Они вышли на палубу, чтобы посмотреть, как солнце встает над портом. Чужой, неприветливый мир расстилался перед ними. По крышам приземистых бетонных зданий таможни лупил дождь; ветер, пронзительно воющий в проводах, подхватывал дождевые струи и уносил их в сторону, к серым стальным вышкам. Мокрая пристань была пуста, лишь какой-то старик обвязывал вокруг швартовой тумбы толстый канат. На нем была кожаная куртка и рубаха с открытым воротом, во рту – огрызок сигары. Он закончил свое дело и медленно двинулся к эллингам, словно не замечая дождя. Спасаясь от холода и ветра, они сбежали по трапу вниз, в душные глубины парома, и снова занялись любовью в тесноте, а потом лежали, прижавшись друг к другу, слушая, как корабельное радио призывает пассажиров покинуть судно. Снова она заплакала – и на этот раз объяснила почему: она забывает, как звучал голос матери. Предстояло долгое прощание. Генри знал: это лишь первая из многих предстоящих им прекрасных минут, омраченных тенью прошлого. Уже сейчас, когда они лежали, сплетясь телами и прислушиваясь к шуму и топоту пассажиров в коридорах, он понимал, как серьезно то, что сейчас начиналось. Он встал между Розалинд и ее призраком: это ко многому обязывает. Они заключили негласный договор. Грубо говоря, переспав с Розалинд, он все равно что на ней женился. Любой нормальный мужчина на его месте мог бы испугаться ответственности; но так уж устроен Генри, что эта мысль доставила ему только радость.

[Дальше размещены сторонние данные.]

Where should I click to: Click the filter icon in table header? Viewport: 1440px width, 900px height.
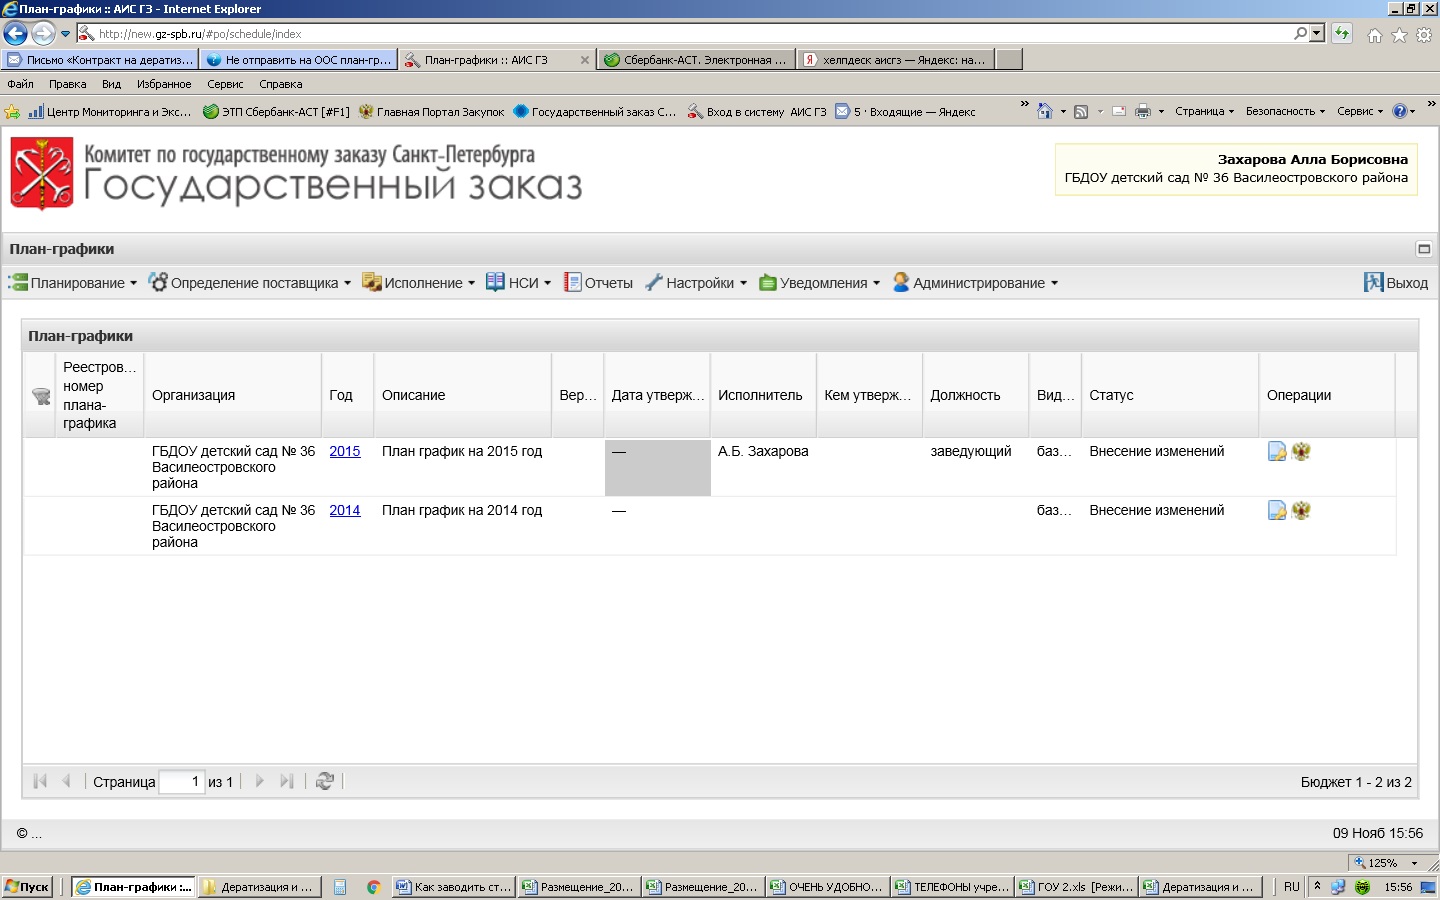click(41, 396)
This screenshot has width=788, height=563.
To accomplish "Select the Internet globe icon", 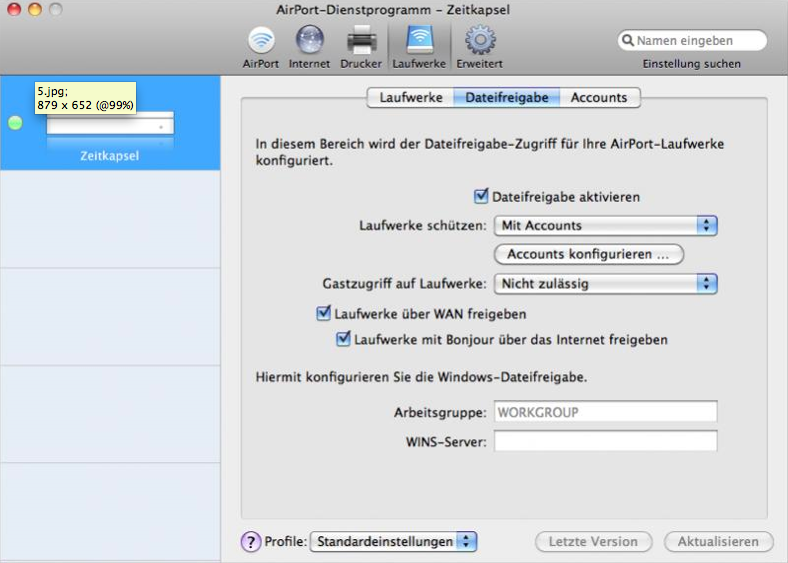I will point(309,42).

И вот, почти четверть века спустя, она сонно шевелится в его объятиях, словно почувствовав во сне, что будильник ее вот-вот зазвонит. До восхода еще часа полтора; впрочем, в городе восход – чистая абстракция. Хоть на дворе и суббота, город мчится на работу. В шесть утра Юстон-роуд уже забита до отказа. Над ровным гулом автомобильного потока время от времени взвивается, как рев бензопилы, визг мотоциклетных моторов. Взвыл и затих вдали заунывный хор полицейских сирен: как видно, преступникам тоже не лень вставать в такую рань. Наконец Розалинд поворачивается к нему, от нее исходит теплая волна. Они целуются, и, даже закрыв глаза, он видит ее сияющий взгляд. Что за блаженство – изо дня в день засыпать и просыпаться в темноте под одним одеялом с любимым существом: белая, мягкая грудь, сближение лиц в ежеутреннем нежном приветствии, краткое самозабвение в тепле, уюте и ласке, в тесных объятиях, еще сильнее сближающих, – простое ежедневное счастье, почти банальное, о котором так легко позабыть в дневной суете. Интересно, писал ли об этом хоть один поэт? Не об одном-единственном утре, а о тех, что повторяются изо дня в день? Надо будет спросить у дочери.
– У меня такое чувство, – говорит она, – что ты всю ночь не спал. То вставал, то опять ложился. – В четыре часа спустился вниз и немного посидел с Тео.